• How to complete this task
For the entries below, return every line from the top through the line with "577x450 pixels." exactly as it stands, omitting pictures.

• Entries shown
• • • •

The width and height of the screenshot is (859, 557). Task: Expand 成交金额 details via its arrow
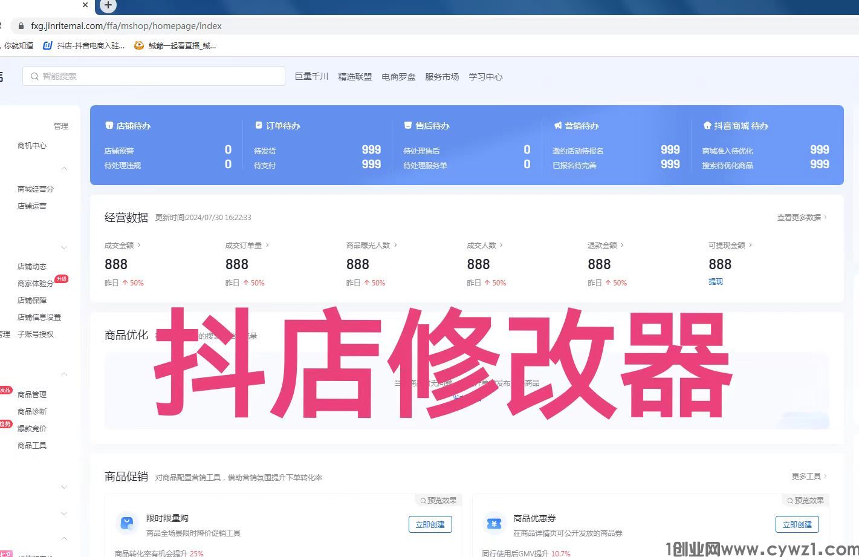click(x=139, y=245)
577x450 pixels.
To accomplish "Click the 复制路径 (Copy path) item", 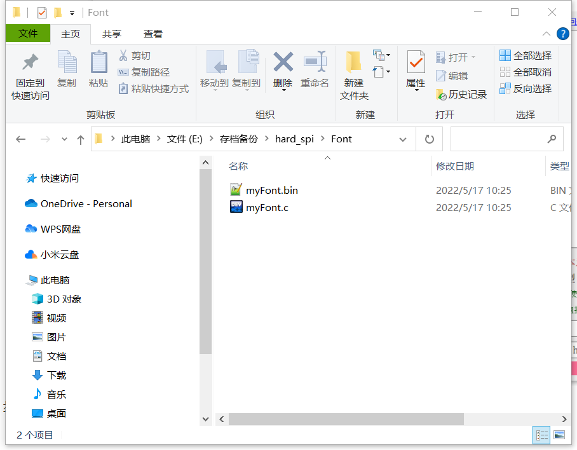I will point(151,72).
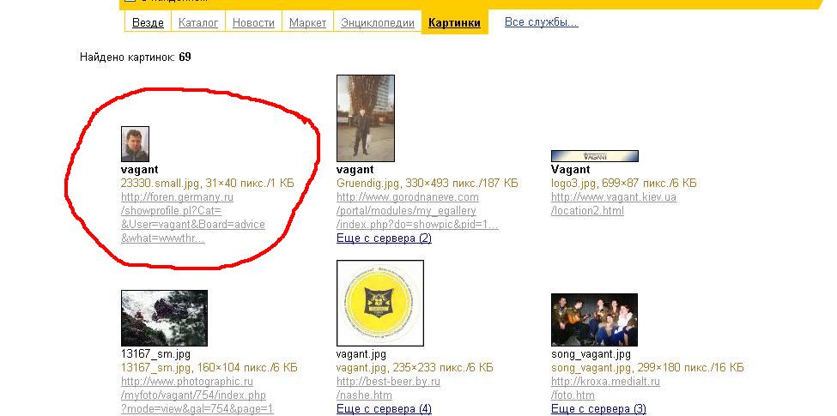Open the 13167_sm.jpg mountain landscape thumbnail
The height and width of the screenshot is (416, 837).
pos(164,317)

• • • •

• Answer box
The width and height of the screenshot is (859, 557). Task: Expand 成交金额 details via its arrow
click(x=139, y=245)
577x450 pixels.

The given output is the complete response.